A Flurry of Pivots and Activity

Besides tracking my progress in a 5x8-inch Field Book, I also use Basecamp. True to its word, it is simple project management. I use it with the family, with my writing and programming. One feature I enjoy is the automated question. At a period you choose, an email is sent for you to respond to its question. Every Monday morning, I’m challenged with what I’ve done the prior week. When I have one of my frequent periods of “didn’t do enough,” scanning through the prior weeks’ responses is encouraging.

I’m still charging with finishing ScribUnity. The basic application works, and I have an instance in production. There were a lot of pivots with the internals (user management, etc.), and I have a question or two about sending the emails. I have two ways of shipping it, either as a SaaS (Software as a Service) or self-hostable PSaaS (Perpetual Software as a Service). I’ve coined the latter phrase as the type of application that is a SaaS where the licensee holds a perpetual license. This is inspired by the Once product line. Until about a month ago, I was heading down the traditional path before accepting that I did not want to be a SaaS provider. I’m building these applications because I want to use them. But if others want to use them, I’m happy to share. It looks like it costs $6/mo to host SU on Digital Ocean, but I’ve not stress tested it. 
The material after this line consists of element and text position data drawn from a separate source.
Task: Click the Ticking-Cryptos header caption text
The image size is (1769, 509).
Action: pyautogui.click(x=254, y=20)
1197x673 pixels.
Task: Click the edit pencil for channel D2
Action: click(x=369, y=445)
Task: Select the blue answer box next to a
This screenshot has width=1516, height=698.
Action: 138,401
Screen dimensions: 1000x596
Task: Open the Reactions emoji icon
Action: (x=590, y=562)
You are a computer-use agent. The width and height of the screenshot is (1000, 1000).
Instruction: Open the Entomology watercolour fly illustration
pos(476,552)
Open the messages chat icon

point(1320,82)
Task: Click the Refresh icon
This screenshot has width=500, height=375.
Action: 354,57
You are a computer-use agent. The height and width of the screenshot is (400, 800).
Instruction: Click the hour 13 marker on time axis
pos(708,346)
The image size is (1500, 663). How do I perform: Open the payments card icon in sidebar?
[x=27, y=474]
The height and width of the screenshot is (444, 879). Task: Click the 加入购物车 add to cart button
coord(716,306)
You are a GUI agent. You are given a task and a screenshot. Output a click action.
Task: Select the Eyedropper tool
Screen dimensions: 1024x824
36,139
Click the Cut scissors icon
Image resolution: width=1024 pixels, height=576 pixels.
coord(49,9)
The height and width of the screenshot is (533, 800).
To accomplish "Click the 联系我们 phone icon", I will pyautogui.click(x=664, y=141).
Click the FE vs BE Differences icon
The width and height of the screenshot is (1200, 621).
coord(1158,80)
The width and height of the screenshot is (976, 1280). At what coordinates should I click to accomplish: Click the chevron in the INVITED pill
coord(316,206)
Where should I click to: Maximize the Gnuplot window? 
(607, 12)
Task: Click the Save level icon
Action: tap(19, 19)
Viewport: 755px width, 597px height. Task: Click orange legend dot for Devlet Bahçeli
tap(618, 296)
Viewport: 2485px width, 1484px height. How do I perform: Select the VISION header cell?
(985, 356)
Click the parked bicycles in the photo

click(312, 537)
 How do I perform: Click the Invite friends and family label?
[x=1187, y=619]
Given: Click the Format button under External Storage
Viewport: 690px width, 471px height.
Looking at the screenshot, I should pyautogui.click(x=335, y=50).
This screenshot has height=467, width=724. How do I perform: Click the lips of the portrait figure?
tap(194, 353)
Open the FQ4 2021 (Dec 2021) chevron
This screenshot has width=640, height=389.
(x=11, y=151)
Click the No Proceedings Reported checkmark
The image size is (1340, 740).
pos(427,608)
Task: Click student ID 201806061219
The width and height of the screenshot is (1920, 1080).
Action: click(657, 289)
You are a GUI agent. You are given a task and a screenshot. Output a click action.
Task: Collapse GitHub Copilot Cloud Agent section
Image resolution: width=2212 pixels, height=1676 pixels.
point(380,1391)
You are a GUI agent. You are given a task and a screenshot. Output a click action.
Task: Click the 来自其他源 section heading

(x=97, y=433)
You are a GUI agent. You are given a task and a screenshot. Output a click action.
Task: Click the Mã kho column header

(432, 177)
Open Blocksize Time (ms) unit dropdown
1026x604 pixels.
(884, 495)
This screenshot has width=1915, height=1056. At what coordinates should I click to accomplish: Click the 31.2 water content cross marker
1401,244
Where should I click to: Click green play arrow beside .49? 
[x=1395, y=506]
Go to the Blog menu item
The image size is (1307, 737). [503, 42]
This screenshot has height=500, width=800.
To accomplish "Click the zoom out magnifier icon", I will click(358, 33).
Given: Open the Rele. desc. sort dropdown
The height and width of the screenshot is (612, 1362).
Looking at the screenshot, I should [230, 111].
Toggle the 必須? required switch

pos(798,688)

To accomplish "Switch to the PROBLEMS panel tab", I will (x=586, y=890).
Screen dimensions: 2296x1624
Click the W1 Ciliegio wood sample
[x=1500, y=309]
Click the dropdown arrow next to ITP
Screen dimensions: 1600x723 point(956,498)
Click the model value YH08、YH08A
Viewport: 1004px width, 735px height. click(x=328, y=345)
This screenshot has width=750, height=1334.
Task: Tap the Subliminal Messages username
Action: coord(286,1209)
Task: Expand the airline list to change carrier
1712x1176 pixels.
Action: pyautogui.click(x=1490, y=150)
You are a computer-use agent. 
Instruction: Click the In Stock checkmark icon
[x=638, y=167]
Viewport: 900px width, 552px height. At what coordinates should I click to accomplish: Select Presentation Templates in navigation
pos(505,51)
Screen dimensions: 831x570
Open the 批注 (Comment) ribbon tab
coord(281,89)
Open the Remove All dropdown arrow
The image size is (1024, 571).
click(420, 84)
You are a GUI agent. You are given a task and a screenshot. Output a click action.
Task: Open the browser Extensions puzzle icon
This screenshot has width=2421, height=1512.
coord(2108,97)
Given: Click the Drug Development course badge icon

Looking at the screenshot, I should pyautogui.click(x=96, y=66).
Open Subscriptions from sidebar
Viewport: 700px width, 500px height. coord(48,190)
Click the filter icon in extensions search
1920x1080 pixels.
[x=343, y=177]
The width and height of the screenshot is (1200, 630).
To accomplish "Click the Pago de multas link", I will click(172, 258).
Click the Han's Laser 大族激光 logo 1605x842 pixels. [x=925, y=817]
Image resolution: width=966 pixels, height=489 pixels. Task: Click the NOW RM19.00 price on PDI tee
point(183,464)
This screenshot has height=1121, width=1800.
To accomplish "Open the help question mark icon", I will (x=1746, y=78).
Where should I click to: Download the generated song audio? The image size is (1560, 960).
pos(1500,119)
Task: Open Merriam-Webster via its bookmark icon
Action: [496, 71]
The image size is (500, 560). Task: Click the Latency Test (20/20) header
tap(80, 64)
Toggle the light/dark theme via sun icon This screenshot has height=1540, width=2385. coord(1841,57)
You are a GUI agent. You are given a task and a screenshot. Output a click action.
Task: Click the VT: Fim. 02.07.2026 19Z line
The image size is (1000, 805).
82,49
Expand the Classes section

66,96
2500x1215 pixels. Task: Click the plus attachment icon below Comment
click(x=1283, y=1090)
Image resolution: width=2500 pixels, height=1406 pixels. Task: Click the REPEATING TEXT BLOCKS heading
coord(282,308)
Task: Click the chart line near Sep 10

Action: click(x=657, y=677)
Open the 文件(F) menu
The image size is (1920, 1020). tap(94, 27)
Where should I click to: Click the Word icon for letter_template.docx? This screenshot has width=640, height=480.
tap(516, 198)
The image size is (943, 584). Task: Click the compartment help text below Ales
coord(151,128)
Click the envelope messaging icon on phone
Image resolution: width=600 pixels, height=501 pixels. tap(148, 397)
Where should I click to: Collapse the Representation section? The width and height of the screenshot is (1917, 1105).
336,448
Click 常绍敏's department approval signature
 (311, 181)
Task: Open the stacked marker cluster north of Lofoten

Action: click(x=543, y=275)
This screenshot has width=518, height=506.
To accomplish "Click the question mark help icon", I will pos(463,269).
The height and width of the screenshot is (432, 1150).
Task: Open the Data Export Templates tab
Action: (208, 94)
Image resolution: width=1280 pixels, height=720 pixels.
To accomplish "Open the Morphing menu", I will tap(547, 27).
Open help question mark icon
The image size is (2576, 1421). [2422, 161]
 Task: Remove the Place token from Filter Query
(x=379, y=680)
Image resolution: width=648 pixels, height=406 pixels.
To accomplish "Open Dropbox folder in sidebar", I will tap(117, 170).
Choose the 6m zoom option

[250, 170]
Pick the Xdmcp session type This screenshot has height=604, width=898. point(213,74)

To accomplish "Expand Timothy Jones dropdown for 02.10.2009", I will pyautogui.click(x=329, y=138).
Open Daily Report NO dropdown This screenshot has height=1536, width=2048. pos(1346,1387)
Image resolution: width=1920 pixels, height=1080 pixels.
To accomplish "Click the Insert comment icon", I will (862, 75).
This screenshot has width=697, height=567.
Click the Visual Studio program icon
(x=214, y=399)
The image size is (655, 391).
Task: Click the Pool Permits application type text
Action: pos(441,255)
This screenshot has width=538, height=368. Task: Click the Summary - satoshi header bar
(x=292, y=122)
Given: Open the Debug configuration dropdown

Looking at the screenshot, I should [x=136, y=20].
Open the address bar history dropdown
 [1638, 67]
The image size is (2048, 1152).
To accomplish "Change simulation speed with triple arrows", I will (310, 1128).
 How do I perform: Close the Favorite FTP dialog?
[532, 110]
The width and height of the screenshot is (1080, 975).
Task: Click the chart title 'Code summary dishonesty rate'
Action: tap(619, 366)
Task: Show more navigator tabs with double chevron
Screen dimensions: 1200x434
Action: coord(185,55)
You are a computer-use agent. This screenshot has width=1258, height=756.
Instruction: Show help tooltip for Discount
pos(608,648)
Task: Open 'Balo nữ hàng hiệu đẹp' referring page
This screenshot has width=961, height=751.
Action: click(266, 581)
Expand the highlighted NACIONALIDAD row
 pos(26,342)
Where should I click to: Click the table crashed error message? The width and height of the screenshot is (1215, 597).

Following the Once inspiration, I have to figure out how to install the application on a production server. My plan for SU was to get it production-ready by 15 June, and I got there the week of 4 July. Had I stayed on one path, I would have finished by now. My plan for the sales platform and installer was 9 August. Let’s see what the next fortnight brings.

I’ve had some people ask about how I create print-ready PDFs from Scrivener. I plan on describing that later, but I want to hold off until I can host SU in production using the installer.